**Written request:** Gather every line below that contains the string "screenshot". Treat uppercase and lowercase letters as distinct when matching.
______________________________
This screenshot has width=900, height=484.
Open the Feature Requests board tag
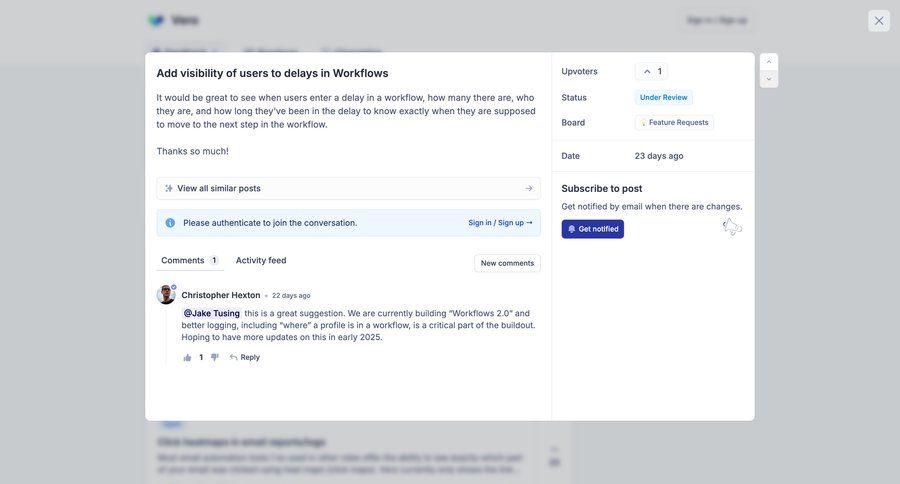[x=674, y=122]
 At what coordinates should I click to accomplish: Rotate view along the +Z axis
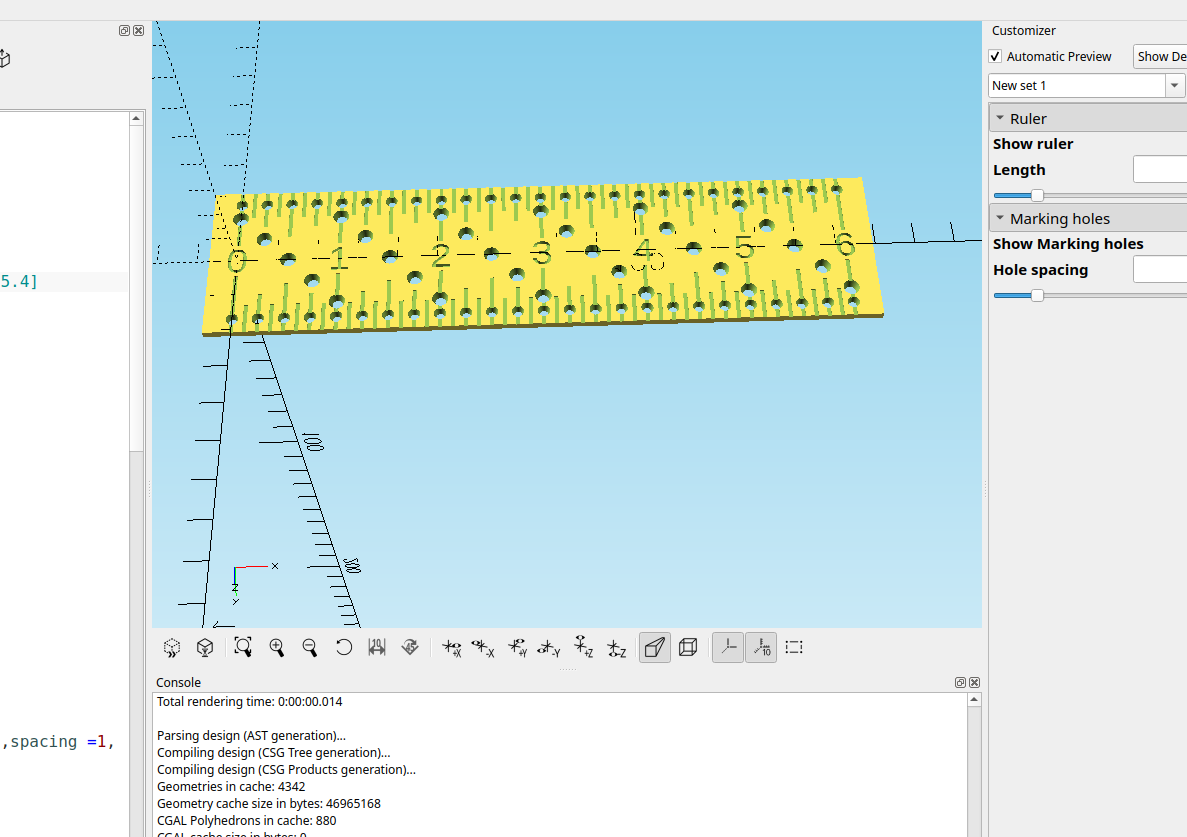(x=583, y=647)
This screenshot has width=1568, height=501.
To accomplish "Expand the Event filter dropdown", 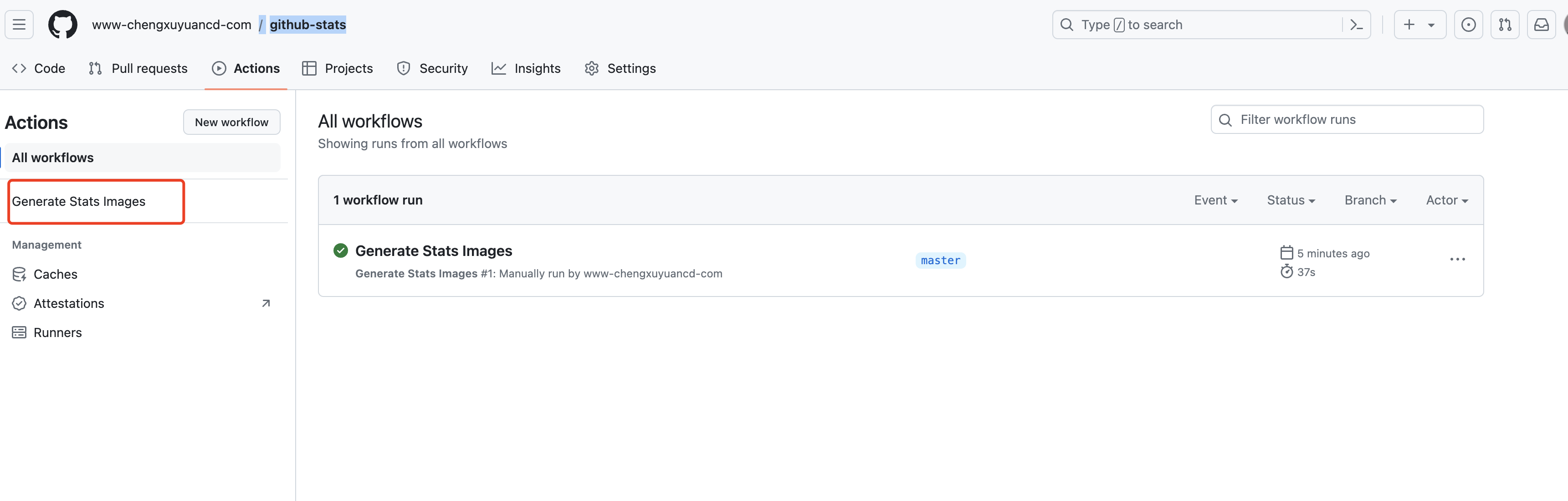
______________________________
**Task solution:**
This screenshot has width=900, height=484.
This screenshot has width=1568, height=501.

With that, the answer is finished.